- Closure a sign of Spanish OpCo’s move to a more fleet-footed go-to-market strategy.
Vodafone Spain (VfS) closed the low‑touch, app‑managed Bit offering launched in November 2018, with reports suggesting that the sub‑brand has not been a commercial success (Vodafonewatch, #170, 177, and #192).
The OpCo is now putting its energies into the recently refreshed, youth‑focused yu brand and low‑cost Lowi offerings. In March 2020, Vodafone yu was given a new market presence with its own website (yu.vodafone.es) and a simple line‑up of monthly contracts with no tie‑in periods.
Although VfS did not formally announce the closure of Bit, it is now directing any potential Bit subscribers to the yu portal. The yu offering includes one 5G mobile plan, one 300Mbps fibre tariff, and two converged packages combining a mobile tariff with a choice of 300Mbps or 600Mbps fibre services.
Bit was originally launched within the context of the Group strategy to provide a “number of ‘digital‑only’ products which require no human interaction”. It was also seen as a way to counter rival Telefónica’s launch of a low‑cost offering in Spain under the well‑known O2 brand.
ADSLZone reported that Bit had not been well received by customers. VfS told the online publication that Bit had nevertheless provided some important lessons on how transactional online sales processes work. Movilonia suggested that Bit had not been differentiated enough from the rival O2 offer. The site also noted that, aside from one or two small tweaks, the Bit plans had not been renewed since launch.
Like Bit, yu is positioned as an app‑managed brand but has been given a more distinctive, youth‑focused approach. VfS pointed out that the youth market is showing a growing preference for contracts as opposed to prepaid offers. Citing its own sources, the OpCo said that while 58% of younger subscribers opted for prepaid plans in 2012, 69% of them now prefer contracts. According to VfS, the yu brand has a 17.7% market share of Spain’s prepaid youth segment.

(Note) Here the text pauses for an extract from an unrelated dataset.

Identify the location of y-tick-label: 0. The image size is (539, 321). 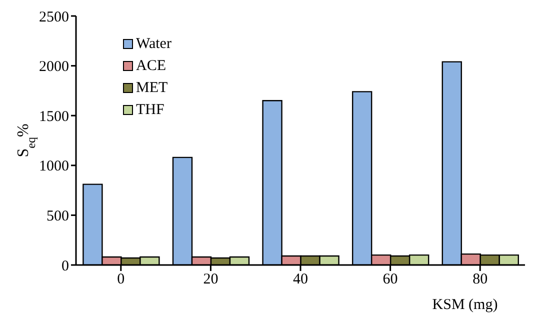
(66, 266).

Vodafone still seeking re‑connection with mass market
The boiling down of VfS’s brand portfolio to Lowi, Vodafone, and yu aligns with Group efforts to consolidate and simplify tariffs under its Digital First programme. It also forms part of the operator’s belated recognition of a need to become more proactive at the value end of the market.
In its latest Annual Report, Vodafone said it had halved the number of tariff plans over the last three years and reduced the number of products by 40%. At the same time, the operator said it saw opportunities for growth using sub‑brands such as ho in Italy, Lowi in Spain, and Voxi in the UK.

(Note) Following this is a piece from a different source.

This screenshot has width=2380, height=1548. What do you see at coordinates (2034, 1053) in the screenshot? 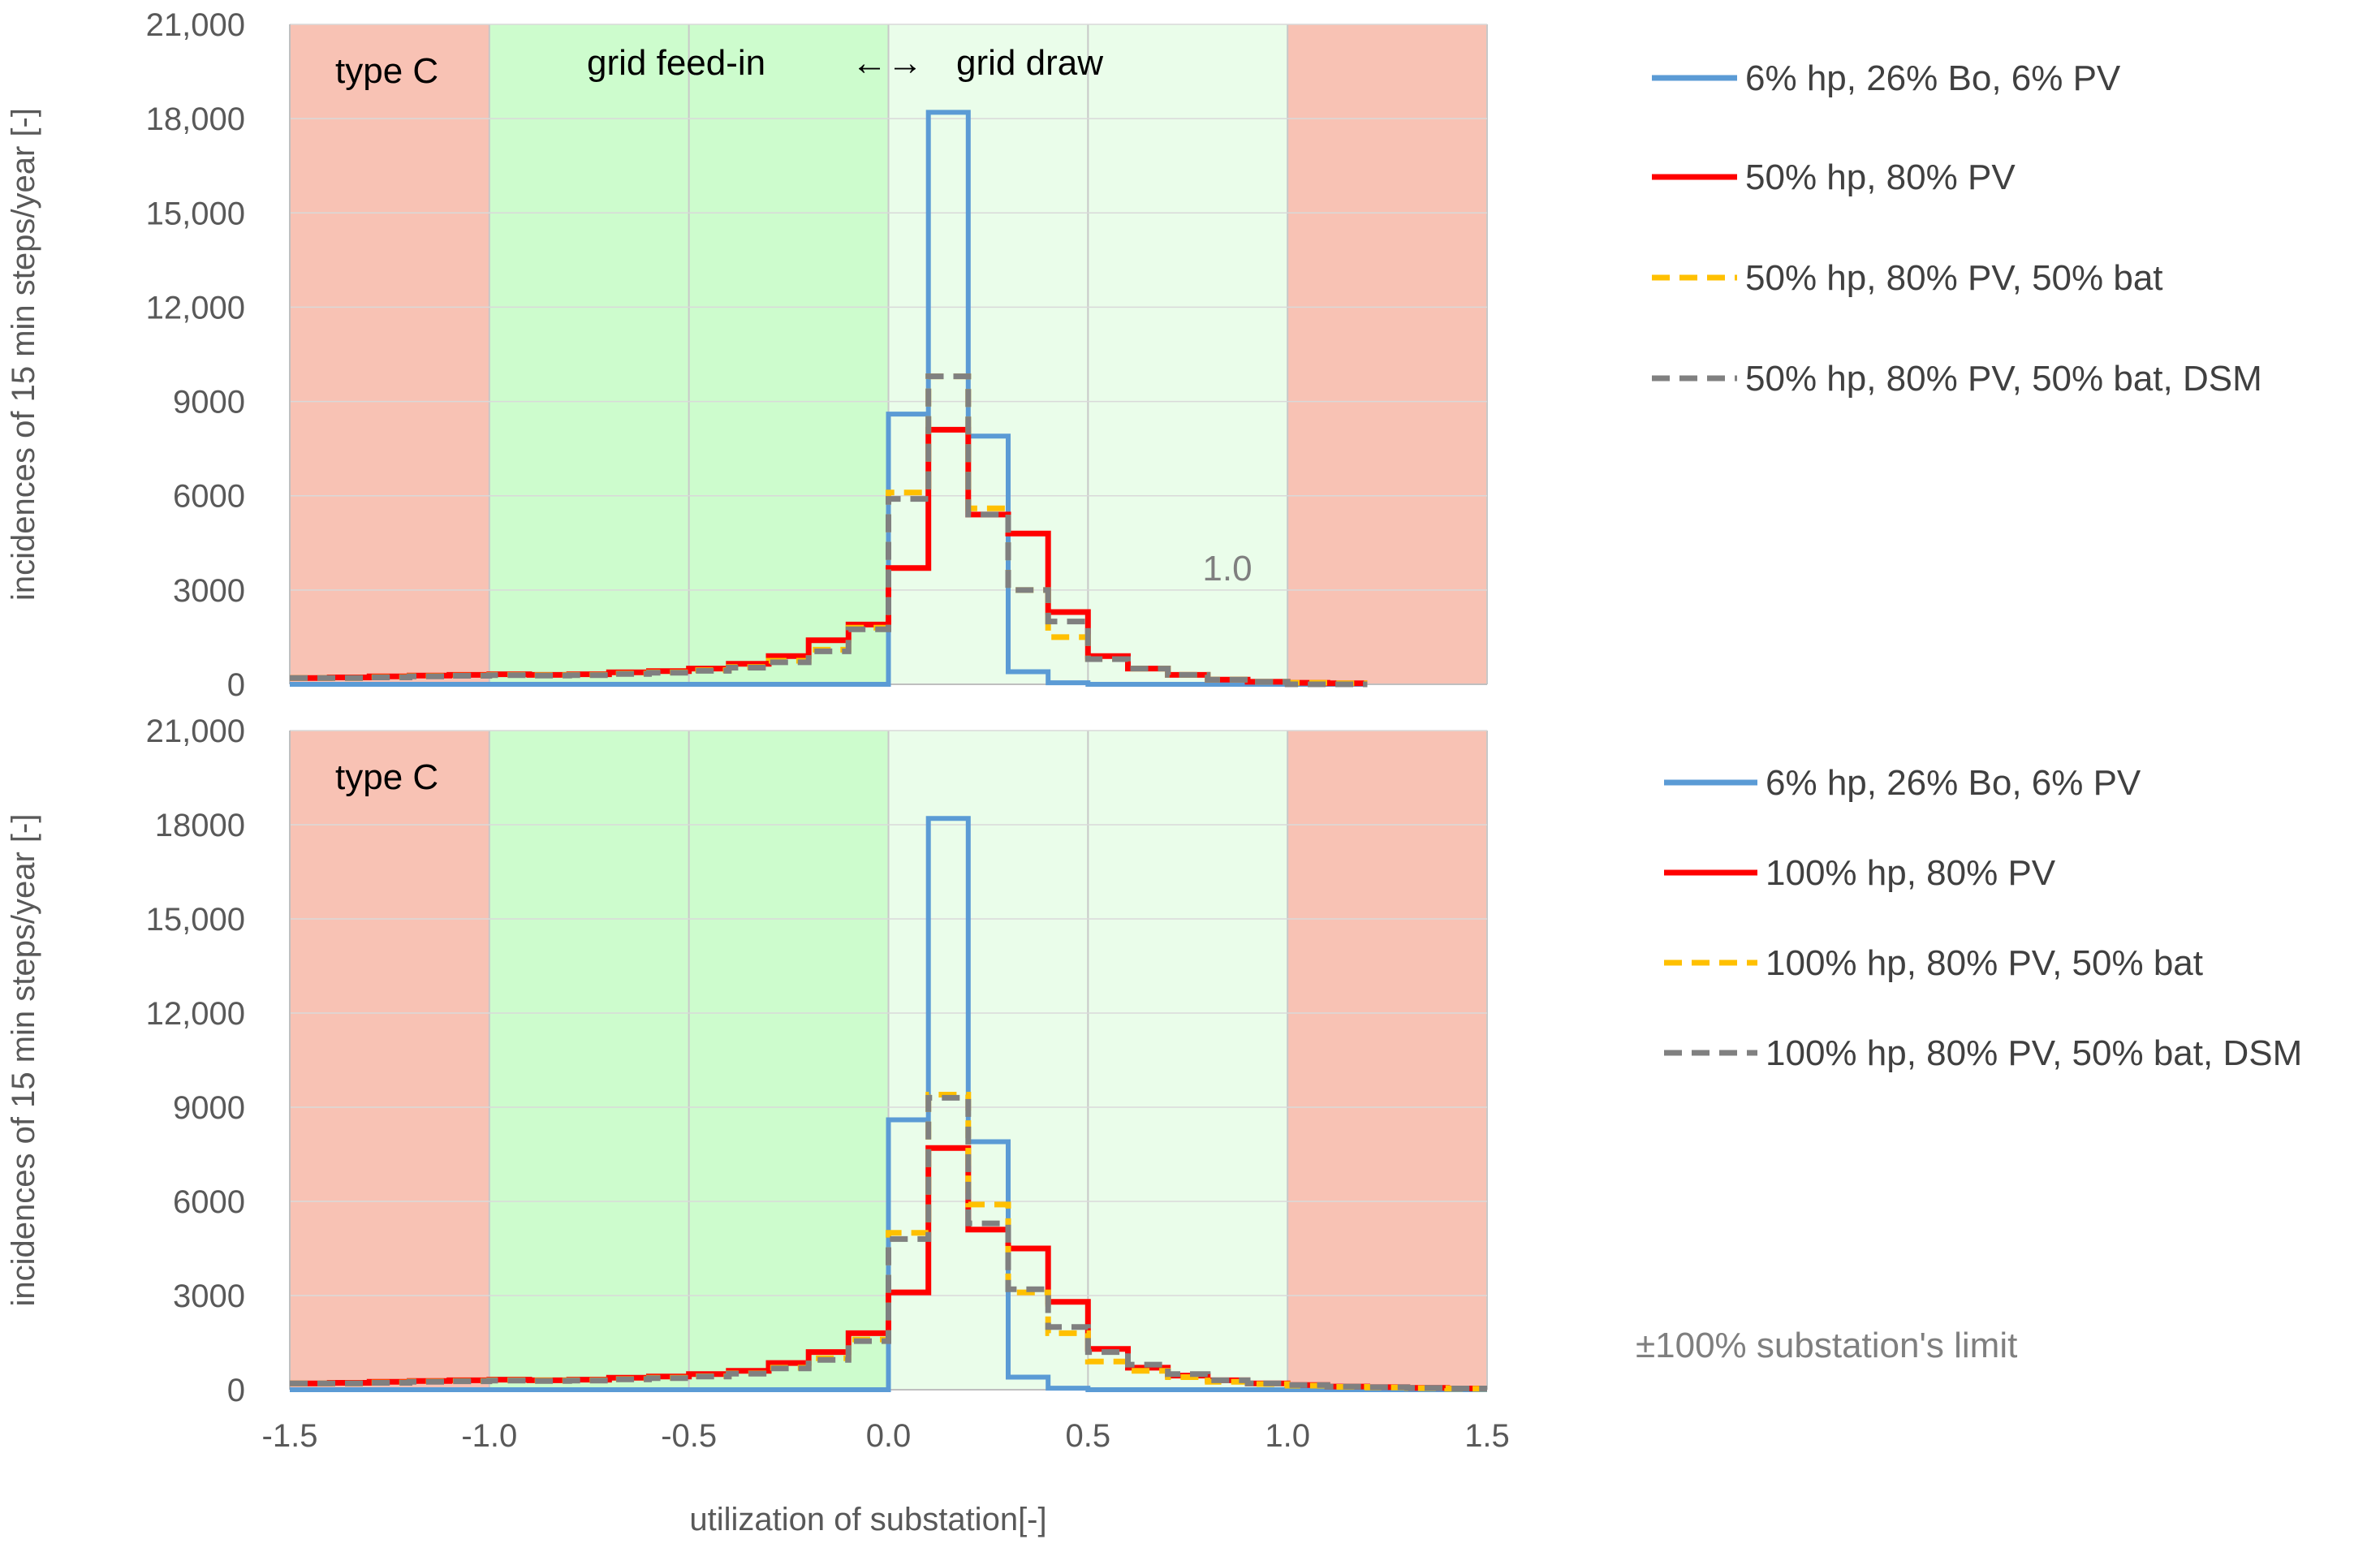
I see `legend-entry-label: 100% hp, 80% PV, 50% bat, DSM` at bounding box center [2034, 1053].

Bit had been regarded as a differentiated offering because of its simpler digital focus, but it does not appear to have gained the same traction as sub‑brands in other Group markets. In Italy, ho was launched to counter the arrival of Iliad Italy, and has been attacking its rival aggressively with a raft of promotions aimed directly at Iliad subscribers. In the quarter to 31 December 2019, ho reached 1.6 million active users. Lowi was also said to have supported the continued recovery of VfS in the same period, while Voxi helped Vodafone UK (VfUK) add 116,000 prepaid customers.
OpCos like VfS and VfUK — the latter of which is in the process of reviving formerly unwanted discount sub‑brand Talkmobile (Vodafonewatch, #182) — still appear to be wrestling with the task of getting the right combination of services to match customer behaviour and preferences, but this is the nature of the beast when it comes to digital/agile business.
- Although it was not clear whether related to Bit, Lowi, or yu, long-time VfS mobile virtual network enabler partner Pareteum Corporation flagged an extended engagement with the OpCo. The vendor, formerly known as Elephant Talk, said it had entered into a procurement agreement with VfS’ virtual network subsidiary Vodafone Enabler España, based on delivering “mobile network services”. The deal will last to March 2022, but with the possibility of extensions, and see Pareteum paid on a per-subscriber basis. Pareteum has a long-running relationship with VfS, stretching back to at least 2009 (Vodafonewatch, #152 and passim). VfS previously provided the vendor with loans to tide over financial difficulties.